Segment Start: EXERCISE PASSAGE

The text-based annotations in the controversial LAION-400M image dataset on which Stable Diffusion was partially trained provide embedded connections between images and concepts (including real personalities, which are extensively represented in the dataset), enabled by the CLIP ViT-L/14 text encoder.
Within days of release, the open sourced Stable Diffusion code and weights were packaged into a free Windows executable (see image above) by a developer, obviating the one remaining limitation of the NSFW-filtered Hugging Face and monetized DreamStudio APIs – the need to obtain an authentication token to gain access to the model’s weights (which constitute its entire practical value, at least at the moment).
Future versions, the author says, will include additional functionality such as Img2Img (see below), which allows visual prompting based on sketches or other photographs.
In terms of AI-facilitated image synthesis, the consequences of the Stable Diffusion release are immense. In a climate where DALL-E 2 operates under strict filtering (and semi-effective pre-training filtering) for violent and sexual content, and where Google is so cowed by the potential for the abuse of image synthesis that it seems it may never make Imagen available, stability.ai has effectively trashed all these barriers.

Segment End: EXERCISE PASSAGE

### APPLY WHAT YOU READ
**a.** In the Stable Diffusion passage, which text encoder enables the connections between images and concepts?
**b.** Carry the Stable Diffusion passage on from its final sentence.
The records have no part in this exercise.

Segment Start: EXCERPTED DATA

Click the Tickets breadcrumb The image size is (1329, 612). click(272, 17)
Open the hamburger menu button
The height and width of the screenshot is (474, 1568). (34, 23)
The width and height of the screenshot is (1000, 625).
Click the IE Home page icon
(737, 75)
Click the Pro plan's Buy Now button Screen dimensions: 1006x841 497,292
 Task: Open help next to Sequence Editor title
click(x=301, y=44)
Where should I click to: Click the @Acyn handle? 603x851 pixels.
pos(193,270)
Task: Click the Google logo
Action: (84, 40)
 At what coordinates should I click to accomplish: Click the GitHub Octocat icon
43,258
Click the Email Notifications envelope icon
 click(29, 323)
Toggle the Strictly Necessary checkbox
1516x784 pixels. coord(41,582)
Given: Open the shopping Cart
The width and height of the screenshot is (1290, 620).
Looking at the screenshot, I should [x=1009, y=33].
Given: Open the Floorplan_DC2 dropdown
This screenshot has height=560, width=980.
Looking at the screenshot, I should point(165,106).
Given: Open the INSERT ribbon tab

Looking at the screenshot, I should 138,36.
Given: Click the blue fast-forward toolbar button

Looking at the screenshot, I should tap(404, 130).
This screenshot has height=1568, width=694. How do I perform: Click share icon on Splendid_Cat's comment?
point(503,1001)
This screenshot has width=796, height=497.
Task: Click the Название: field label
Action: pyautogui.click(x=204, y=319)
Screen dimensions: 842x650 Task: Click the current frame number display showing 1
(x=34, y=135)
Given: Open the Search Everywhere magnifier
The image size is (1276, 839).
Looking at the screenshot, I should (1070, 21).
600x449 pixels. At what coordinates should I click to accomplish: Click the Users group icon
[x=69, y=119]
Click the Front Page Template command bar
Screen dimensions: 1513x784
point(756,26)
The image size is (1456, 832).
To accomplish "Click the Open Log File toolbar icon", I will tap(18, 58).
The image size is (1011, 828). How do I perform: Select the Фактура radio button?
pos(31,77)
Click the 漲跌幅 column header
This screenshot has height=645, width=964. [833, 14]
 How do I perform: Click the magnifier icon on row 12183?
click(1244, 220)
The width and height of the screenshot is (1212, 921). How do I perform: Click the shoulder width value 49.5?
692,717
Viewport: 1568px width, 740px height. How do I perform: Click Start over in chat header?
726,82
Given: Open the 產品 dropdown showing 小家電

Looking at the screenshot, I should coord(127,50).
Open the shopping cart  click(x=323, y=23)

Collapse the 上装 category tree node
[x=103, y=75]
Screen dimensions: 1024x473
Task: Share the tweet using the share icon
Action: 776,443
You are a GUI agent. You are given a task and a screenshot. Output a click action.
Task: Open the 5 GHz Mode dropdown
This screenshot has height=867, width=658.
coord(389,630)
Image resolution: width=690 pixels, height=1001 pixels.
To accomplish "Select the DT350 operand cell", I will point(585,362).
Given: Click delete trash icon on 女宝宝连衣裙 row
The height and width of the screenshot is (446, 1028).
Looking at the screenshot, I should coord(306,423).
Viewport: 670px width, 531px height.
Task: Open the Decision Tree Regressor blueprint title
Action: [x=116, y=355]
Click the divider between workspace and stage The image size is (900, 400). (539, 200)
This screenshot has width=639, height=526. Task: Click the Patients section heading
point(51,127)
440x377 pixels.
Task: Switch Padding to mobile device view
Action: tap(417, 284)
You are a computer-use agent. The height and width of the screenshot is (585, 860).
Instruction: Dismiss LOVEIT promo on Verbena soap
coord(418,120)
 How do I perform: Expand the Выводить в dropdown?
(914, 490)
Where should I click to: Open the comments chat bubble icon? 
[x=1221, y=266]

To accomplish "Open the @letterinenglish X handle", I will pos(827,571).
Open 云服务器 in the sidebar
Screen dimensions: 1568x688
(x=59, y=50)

Segment End: EXCERPTED DATA

### YOUR RESPONSES
**a.** The CLIP ViT-L/14 text encoder.

**b.**
Custom-Made Image Synthesis Models
To boot, even if Stable Diffusion does not excel at every possible type of text-prompt (for example, in reproducing a particular genre, style of art, or celebrity that was under-represented in the original trained dataset), the weights of the model can be ‘fine-tuned’ by end-users, who can continue to train it solely on image collections of their choice.
At the time of writing, developers at both SFW and NSFW Discords are discussing collaborative efforts to systematize and rationalize this process.
Additionally, images can be used either as scrappy guidelines for the higher-resolution of the model, or as incremental edits, using the Img2Img library, which is incorporated into the functionality of Stable Diffusion (though not available in all APIs or distributions at the moment).
The potential of using sketches as guidelines for sophisticated renders was first realized by nature-based initiatives such as NVIDIA’s GauGAN project, with video-centered projects such as Google’s Infinite Nature (which we’ll look at later) adding ‘hallucinated’ animation capabilities.
Another facial improvement method gaining popularity with Stable Diffusion users is to exploit the rich facial relationships and embeddings trained into TenCent’s GFPGAN Generative Adversarial Network.
Like Stable Diffusion, the GFPGAN network is trained on a huge number of faces, including many famous faces. Though it can’t hope to have data on every possible celebrity, luminaries of the last 10-15 years are well-represented, as are ‘classic’ celebrities such as Marilyn Monroe, and the general algorithm will generically improve any faces that were not present in the training data.
GFPGAN is now available in the Stable Diffusion web GUI, which currently requires installation through GIT, though the GRisk Windows executable is set to eventually incorporate GFPGAN as well, for a shallower learning curve.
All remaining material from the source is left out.